У меня к php как к языку есть достаточно претензий чтобы его не использовать и не рекомендовать к использованию. Для некоторых вещей вполне себе подходящая технология, но на данных момент есть лучшие технологии. С одной стороны есть монстр шаблонизатор php, который разростается непредсказуемым образом, с другой стороны есть динамические языки общего употребления. К первому постоянно пришивают на свободное место новые руки и ноги, вторые были спроектированы и созданы с руками и ногами. В эру, когда сайты становятся веб приложениями, оставаться на старой технологии со своими недостатками при наличии новых - тормозить себя. Каждый выбирает что он хочет и где он хочет быть.

Немаловажным для меня фактором является сообщество и культура написания кода. Тут php в разделе "быстро и дёшево", а значит не качественно. Большое количество людей, не понимающих даже основы программирования и вообще не читавших документацию. Видимо это их принципиальная позиция.

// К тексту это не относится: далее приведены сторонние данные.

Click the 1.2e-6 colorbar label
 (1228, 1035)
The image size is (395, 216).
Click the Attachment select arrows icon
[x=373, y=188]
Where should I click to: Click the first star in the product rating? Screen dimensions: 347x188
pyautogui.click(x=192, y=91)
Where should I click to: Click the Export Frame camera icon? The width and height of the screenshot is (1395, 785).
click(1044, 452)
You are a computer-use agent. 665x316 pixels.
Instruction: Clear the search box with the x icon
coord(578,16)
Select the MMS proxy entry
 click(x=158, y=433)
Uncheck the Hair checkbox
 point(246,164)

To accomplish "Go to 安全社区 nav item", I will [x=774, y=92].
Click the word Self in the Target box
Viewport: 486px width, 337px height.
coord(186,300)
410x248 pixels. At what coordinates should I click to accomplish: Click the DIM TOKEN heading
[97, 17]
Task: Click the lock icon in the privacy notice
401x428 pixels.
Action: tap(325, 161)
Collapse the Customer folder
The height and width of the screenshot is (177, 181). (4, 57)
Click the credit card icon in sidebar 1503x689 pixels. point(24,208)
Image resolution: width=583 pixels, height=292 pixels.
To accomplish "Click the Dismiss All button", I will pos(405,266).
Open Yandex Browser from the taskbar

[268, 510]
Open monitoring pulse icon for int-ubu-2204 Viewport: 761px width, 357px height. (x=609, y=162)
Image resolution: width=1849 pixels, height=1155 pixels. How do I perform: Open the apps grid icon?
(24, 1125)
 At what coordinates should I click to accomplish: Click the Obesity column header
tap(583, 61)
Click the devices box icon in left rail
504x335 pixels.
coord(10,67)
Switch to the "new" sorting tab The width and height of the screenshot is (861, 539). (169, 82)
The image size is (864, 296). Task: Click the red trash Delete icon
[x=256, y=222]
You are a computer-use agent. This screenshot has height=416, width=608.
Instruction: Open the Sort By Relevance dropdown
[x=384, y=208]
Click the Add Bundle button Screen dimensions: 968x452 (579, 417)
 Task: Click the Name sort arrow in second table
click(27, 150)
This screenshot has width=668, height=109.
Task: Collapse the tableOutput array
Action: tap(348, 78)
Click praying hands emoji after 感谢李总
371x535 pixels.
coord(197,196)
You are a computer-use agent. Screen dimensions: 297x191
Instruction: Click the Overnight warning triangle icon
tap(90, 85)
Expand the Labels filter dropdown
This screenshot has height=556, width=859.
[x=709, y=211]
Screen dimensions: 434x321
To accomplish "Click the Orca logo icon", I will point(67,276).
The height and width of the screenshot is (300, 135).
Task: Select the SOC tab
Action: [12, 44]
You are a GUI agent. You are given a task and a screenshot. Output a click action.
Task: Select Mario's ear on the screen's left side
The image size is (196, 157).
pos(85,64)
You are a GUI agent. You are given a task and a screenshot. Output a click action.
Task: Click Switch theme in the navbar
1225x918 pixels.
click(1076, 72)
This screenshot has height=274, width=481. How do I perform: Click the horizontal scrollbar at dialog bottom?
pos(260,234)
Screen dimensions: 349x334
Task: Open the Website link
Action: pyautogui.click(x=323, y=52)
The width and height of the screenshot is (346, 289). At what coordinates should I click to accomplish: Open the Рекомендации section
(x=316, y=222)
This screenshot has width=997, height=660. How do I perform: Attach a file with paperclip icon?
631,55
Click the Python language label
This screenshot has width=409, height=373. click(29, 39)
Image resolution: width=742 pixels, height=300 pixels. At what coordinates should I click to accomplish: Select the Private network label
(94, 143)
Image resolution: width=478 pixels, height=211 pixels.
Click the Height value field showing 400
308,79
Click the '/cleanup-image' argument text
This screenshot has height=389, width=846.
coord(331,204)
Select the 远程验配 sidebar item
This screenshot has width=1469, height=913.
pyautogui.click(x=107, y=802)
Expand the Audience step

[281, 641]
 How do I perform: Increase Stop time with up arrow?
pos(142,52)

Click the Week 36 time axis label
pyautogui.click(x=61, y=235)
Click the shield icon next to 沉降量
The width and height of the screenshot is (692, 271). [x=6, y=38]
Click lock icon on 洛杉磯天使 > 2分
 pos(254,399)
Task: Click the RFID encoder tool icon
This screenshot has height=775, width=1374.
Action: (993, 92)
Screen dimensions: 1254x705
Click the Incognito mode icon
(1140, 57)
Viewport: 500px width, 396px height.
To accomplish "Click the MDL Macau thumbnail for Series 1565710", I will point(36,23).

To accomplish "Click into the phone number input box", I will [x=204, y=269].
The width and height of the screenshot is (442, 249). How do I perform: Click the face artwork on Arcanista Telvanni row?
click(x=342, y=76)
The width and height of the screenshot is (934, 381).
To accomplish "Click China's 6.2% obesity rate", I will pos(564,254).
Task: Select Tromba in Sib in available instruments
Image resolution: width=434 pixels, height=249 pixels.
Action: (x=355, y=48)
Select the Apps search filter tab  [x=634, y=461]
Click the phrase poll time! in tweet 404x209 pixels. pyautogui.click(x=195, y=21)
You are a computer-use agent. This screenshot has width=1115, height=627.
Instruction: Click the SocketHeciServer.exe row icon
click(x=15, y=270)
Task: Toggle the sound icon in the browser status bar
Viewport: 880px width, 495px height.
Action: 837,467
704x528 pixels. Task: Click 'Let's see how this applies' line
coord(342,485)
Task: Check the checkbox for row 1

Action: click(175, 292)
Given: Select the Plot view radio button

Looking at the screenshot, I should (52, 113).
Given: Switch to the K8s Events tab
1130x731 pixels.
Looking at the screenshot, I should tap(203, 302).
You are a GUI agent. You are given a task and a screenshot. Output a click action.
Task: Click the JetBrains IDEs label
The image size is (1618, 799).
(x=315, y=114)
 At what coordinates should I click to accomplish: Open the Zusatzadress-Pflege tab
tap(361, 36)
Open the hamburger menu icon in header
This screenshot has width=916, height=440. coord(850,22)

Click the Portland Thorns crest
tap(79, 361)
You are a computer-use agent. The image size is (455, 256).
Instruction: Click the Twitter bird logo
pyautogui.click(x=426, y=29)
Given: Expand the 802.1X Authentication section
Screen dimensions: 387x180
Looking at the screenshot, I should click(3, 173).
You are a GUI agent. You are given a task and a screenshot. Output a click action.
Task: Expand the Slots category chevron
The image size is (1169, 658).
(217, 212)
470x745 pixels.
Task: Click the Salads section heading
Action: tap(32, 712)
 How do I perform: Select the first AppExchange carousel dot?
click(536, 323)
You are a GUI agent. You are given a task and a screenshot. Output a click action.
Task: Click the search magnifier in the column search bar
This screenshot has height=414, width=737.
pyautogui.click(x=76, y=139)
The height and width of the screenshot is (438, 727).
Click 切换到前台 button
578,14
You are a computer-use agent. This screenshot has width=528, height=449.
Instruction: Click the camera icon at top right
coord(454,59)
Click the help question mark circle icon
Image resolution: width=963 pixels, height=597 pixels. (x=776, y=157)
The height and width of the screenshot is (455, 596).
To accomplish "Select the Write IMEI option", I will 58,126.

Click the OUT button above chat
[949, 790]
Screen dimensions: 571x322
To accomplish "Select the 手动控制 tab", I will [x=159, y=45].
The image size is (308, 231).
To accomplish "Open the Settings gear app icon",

Касаемо тех сайтов. По поводу Oracle и eBay поверю Вам наслово, данных у меня нету. Facebook, Wikimedia и Yahoo - используют, а в Google php не входит в языки для внешних сервисов (ЕМНИП там три языка). Что используется внутри гугла - это уже не так важно. Прототипы или "наколенки" можно писать на чём угодно.

По поводу говнокода. Конечно же зависит от программиста. И из-за того, что мы не отметаем лёгкость изучения языка новичками, этого говнокода в разы больше.

Поэтому моё мнение - изучение php не имеет смысла и лучше изучать более перспективные технологии с меньшим количеством досадных недоразумений. Это мнение сугубо субъективно и высказано просто для того, чтобы человек задумался, нужно ли ему это. Если уже окончательно решено, то я не буду более высказывать свои мысли на этот счёт, а пожелаю вопрошающему побыстрее докопаться до неприятных уголков этой технологии и или смириться с недостатками как с "фичами", или найти свой язык.

----------


## Makmakkerti

Спасибо большое за ваше участие, высказанные "за" и "против"... Все-таки нашел курсы и неплохого преподавателя по php... месяц-другой похожу на занятия, может сделают из меня человека  :smileflag: . К сожалению, даже по php хороших преподавателей в Одессе очень мало, по С# или Java - и того меньше... Поскольку планирую работать в сфере Web-программирования, то буду обязательно осваивать и эти языки. Только всему свое время, и уже не буду искать курсов, а найду специалиста который за умеренную плату обучит хоть основам, или возьмет в подсобники )))

----------


## Kirax

Для веб-программирования (не путать с говнокодерством и установкой цмс) сейчас актуальны 3 языка - Ruby, Python, Java. Ruby красивый, но медленно работает и мало библиотек. Java - мутный, но быстро работает и много библиотек. Python - золотая середина.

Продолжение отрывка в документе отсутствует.